_Selected excerpt_.

┄┄┄┄┄┄┄┄┄┄

Hello everyone.
The past week has been a hard one for us.
We said goodbye to our baby Scout a few days ago.
He was diagnosed with cancer last August and I am sad to say it finally took him.
If you have been following us for awhile you know that Scout was our baby.
We were those crazy dog people you always hear about.
We threw him birthday parties, Santa Clause and the Easter Bunny visited him and Scout was the only one we could justify buying a monthly subscription box for.
Our hearts are broken and we are trying to adjust to the fact that he is gone.
We got Scout a few months after we were married.
We have always been the three amigos.
Now that he is gone it's hard to imagine what life will be like.
It also feels like we lost the first few years of our marriage.
Scout was such a comfort to me whenever I was having a hard time.
If you didn't know I deal with depression and anxiety.
I always told Erik that he could heal whatever I was going through.
The loss of Scout has not been easy for my mental health and it will be hard to deal with in the future.
There were so many things we had looked forward to doing with Scout.
Holidays, trips to the cabin, but the hardest thing for me has been the realization that Scout will not meet our children.
Scout was so kind and gentle with all our our nieces and nephews.
I loved watching them play together.
I know he would have been the best big brother.
I absolutely love sharing my life here with you but I feel it will be best for us if we take some time off to grieve and enjoy each others company.
It won't be a long break but it will be quiet over here for a few days or so.
Thank you for all of your love and support.

┄┄┄┄┄┄┄┄┄┄

_Task requirements_.
Using the post about Scout, answer each question on its own line:
(a) When was Scout diagnosed with cancer?
(b) How long after the marriage did the couple get Scout?
(c) Who was Scout kind and gentle with?
The lines that come after the post about Scout are not needed.

_Data excerpt_.
┄┄┄┄┄┄┄┄┄┄

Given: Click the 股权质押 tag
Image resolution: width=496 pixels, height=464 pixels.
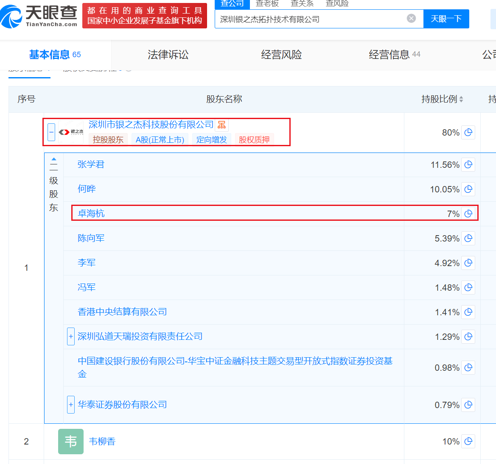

┄┄┄┄┄┄┄┄┄┄

_Result of the task_.
(a) Last August
(b) A few months after they were married
(c) All of their nieces and nephews